Guang Wudi was married to two women: first was with Guo Shentong from Hebei in the north and the second was with Yin Lihua from Henan in the south. He favored his second wife more than he did the first. He banished Guo Shentong from the palace when she complained about it. When the time came for him to award the throne to one of his sons, Guang Wudi gave it to his son by Yin Lihua, Mingdi.
To appease the clan of Guo Shentong, the clever Emperor Mingdi sent his general Ban Chao to the north to help them repel the Xiongnu invasion. He also helped secure the Tarim Basin region in the west and established Han control over the important Silk Road route.

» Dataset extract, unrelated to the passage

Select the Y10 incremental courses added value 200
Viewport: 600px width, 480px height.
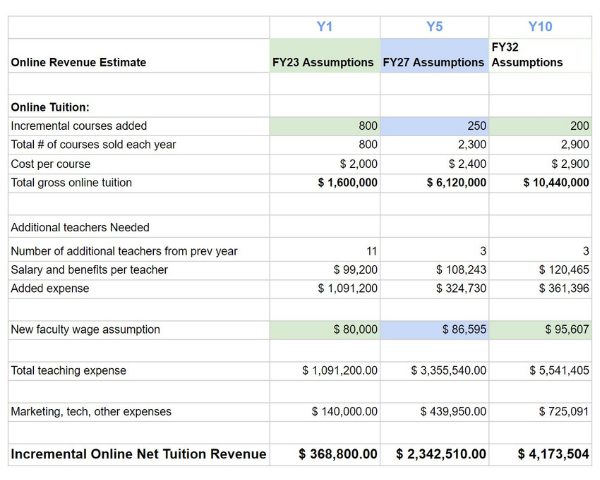(x=541, y=126)
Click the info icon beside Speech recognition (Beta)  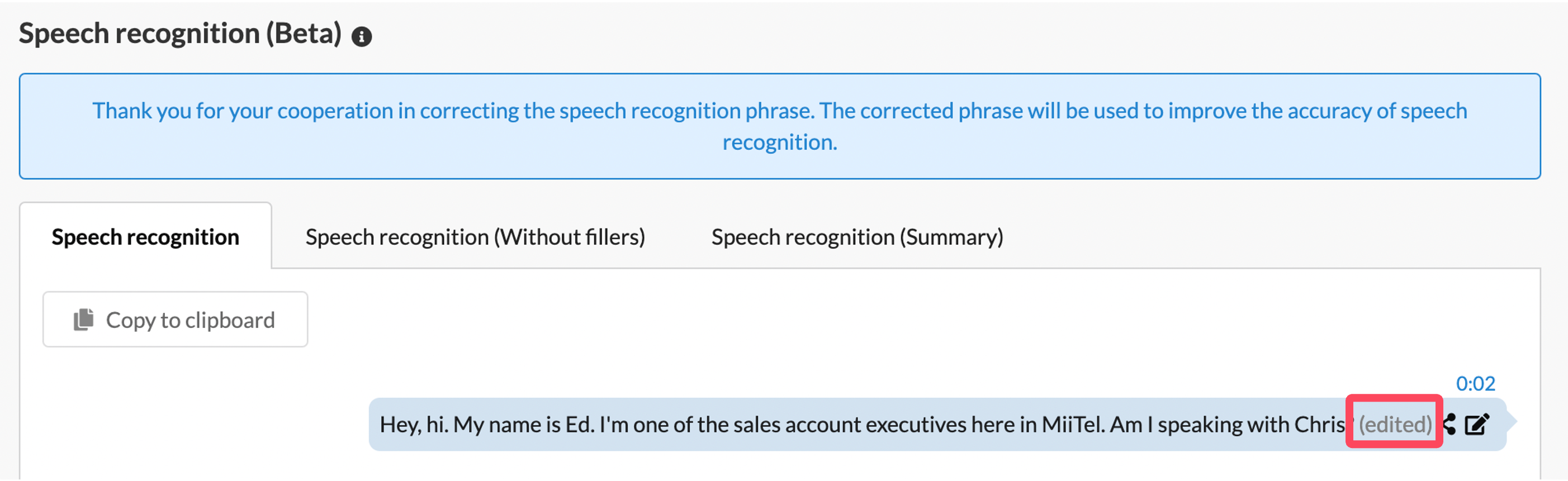point(362,36)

It was also Mingdi who sent envoys to India to learn more about Buddhism after he dreamed of seeing a radiant god in the sky who his advisers said was the spirit of Buddha. The men he sent to India brought back the Sutra in Forty-two Sections. Mingdi, after he read the Buddhist teachings, started to adhere to the Sutra along with his court. Buddhism soon became the religion of the elite and they adopted it side by side with Confucianism.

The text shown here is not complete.